=== Begin Enclosure ===
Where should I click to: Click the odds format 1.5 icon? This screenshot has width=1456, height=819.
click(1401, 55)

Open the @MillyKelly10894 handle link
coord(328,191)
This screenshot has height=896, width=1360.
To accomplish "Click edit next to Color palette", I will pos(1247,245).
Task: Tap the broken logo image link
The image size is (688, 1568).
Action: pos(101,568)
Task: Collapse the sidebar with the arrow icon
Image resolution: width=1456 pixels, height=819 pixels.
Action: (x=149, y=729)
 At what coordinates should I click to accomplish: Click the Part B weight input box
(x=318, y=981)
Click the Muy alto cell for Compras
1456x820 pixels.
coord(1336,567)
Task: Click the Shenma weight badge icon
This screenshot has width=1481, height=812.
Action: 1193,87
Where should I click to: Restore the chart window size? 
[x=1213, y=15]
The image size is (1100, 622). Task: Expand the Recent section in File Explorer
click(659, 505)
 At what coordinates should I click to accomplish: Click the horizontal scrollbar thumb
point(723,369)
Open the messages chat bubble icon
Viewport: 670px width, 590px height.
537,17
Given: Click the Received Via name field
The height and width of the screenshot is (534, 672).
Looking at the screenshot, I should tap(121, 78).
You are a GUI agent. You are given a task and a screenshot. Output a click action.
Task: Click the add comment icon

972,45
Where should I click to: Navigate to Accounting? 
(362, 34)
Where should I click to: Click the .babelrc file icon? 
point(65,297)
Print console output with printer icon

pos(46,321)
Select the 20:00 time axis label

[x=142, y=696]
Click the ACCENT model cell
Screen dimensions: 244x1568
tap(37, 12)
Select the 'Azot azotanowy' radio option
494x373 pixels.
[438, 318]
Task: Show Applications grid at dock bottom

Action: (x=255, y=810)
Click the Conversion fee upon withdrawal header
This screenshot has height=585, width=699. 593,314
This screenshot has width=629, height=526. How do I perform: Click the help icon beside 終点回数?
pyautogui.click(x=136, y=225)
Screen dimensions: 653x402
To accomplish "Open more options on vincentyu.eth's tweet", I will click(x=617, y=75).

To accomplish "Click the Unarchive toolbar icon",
=== End Enclosure ===
**Problem**
What is wanted is an exact repetition of the lines from the one with "Task: Collapse the" through the last line of the material above, both ends included.

**Exercise result**
Task: Collapse the sidebar with the arrow icon
Image resolution: width=1456 pixels, height=819 pixels.
Action: (x=149, y=729)
 At what coordinates should I click to accomplish: Click the Part B weight input box
(x=318, y=981)
Click the Muy alto cell for Compras
1456x820 pixels.
coord(1336,567)
Task: Click the Shenma weight badge icon
This screenshot has width=1481, height=812.
Action: 1193,87
Where should I click to: Restore the chart window size? 
[x=1213, y=15]
The image size is (1100, 622). Task: Expand the Recent section in File Explorer
click(659, 505)
 At what coordinates should I click to accomplish: Click the horizontal scrollbar thumb
point(723,369)
Open the messages chat bubble icon
Viewport: 670px width, 590px height.
537,17
Given: Click the Received Via name field
The height and width of the screenshot is (534, 672).
Looking at the screenshot, I should tap(121, 78).
You are a GUI agent. You are given a task and a screenshot. Output a click action.
Task: Click the add comment icon

972,45
Where should I click to: Navigate to Accounting? 
(362, 34)
Where should I click to: Click the .babelrc file icon? 
point(65,297)
Print console output with printer icon

pos(46,321)
Select the 20:00 time axis label

[x=142, y=696]
Click the ACCENT model cell
Screen dimensions: 244x1568
tap(37, 12)
Select the 'Azot azotanowy' radio option
494x373 pixels.
[438, 318]
Task: Show Applications grid at dock bottom

Action: (x=255, y=810)
Click the Conversion fee upon withdrawal header
This screenshot has height=585, width=699. 593,314
This screenshot has width=629, height=526. How do I perform: Click the help icon beside 終点回数?
pyautogui.click(x=136, y=225)
Screen dimensions: 653x402
To accomplish "Open more options on vincentyu.eth's tweet", I will click(x=617, y=75).

To accomplish "Click the Unarchive toolbar icon",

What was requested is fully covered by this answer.